═══ RAW DATA

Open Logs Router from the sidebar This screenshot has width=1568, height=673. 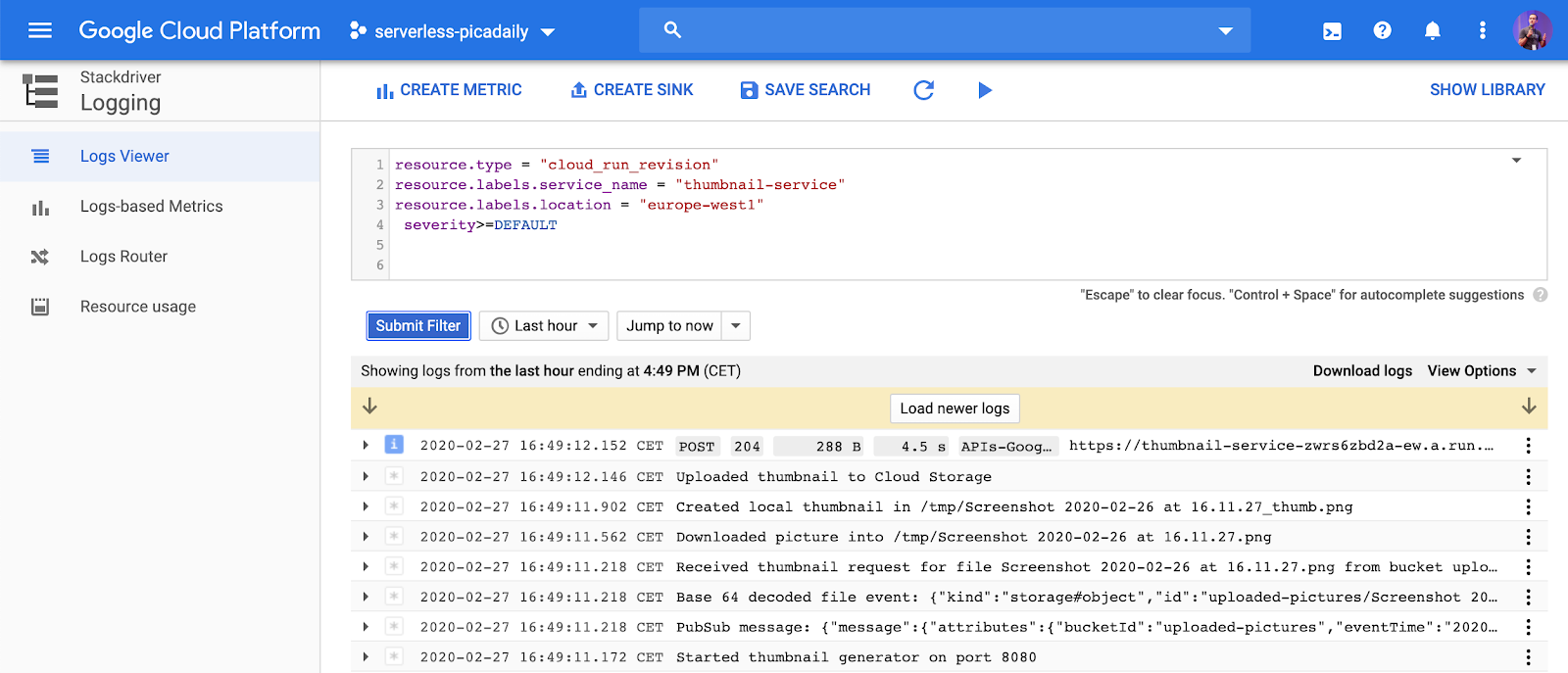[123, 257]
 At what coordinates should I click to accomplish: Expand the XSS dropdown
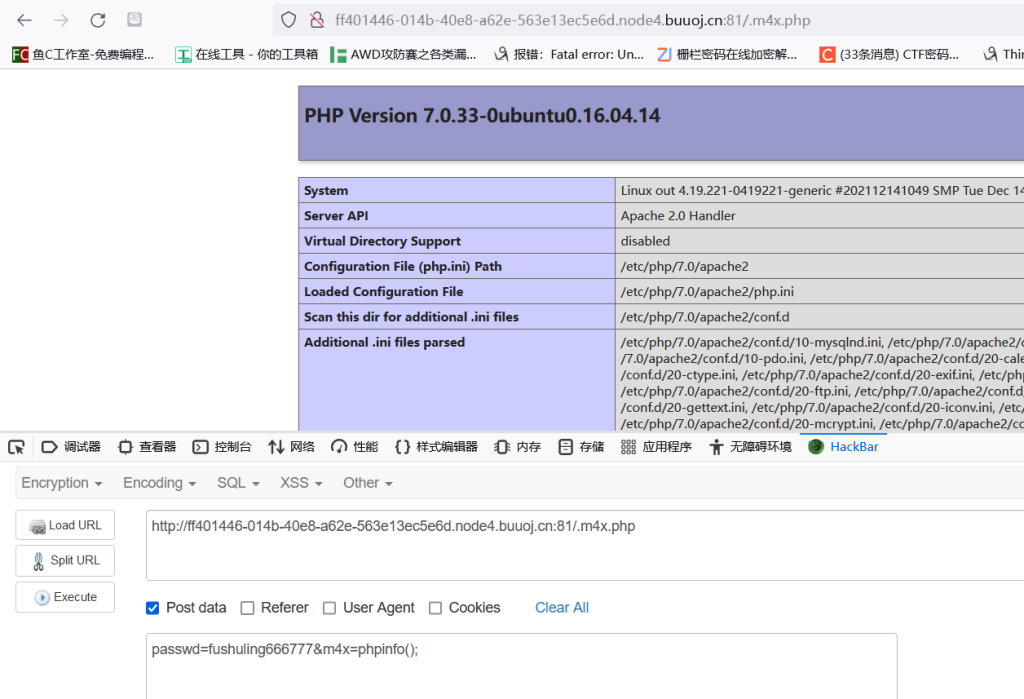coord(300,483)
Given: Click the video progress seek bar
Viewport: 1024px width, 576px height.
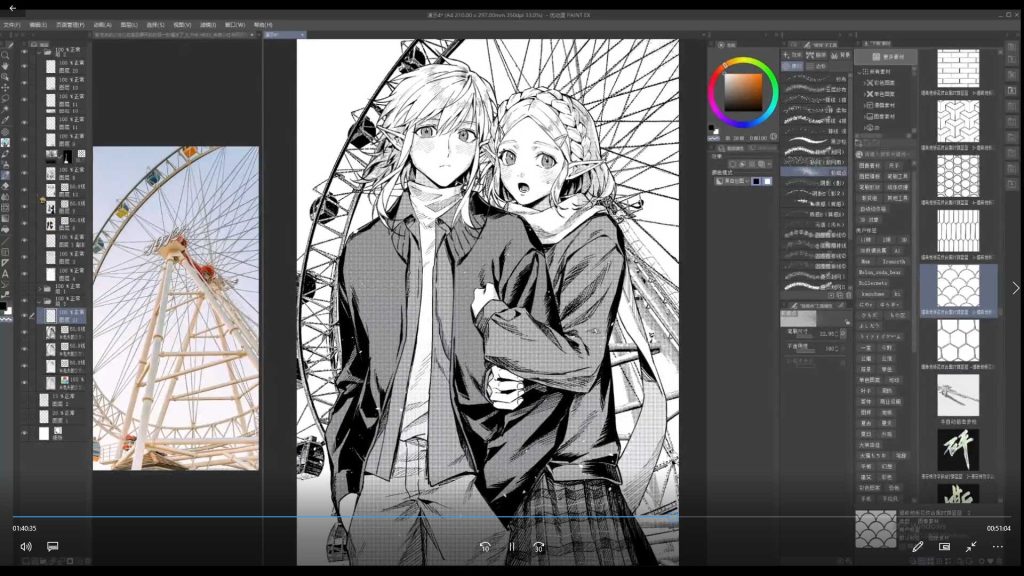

══════

Starting at the line with "Given: Click the video progress seek bar", reproduce exactly each line through the end of the entries, including the first and the last, and skip the pictures.

COMPLETED EXERCISE>
Given: Click the video progress seek bar
Viewport: 1024px width, 576px height.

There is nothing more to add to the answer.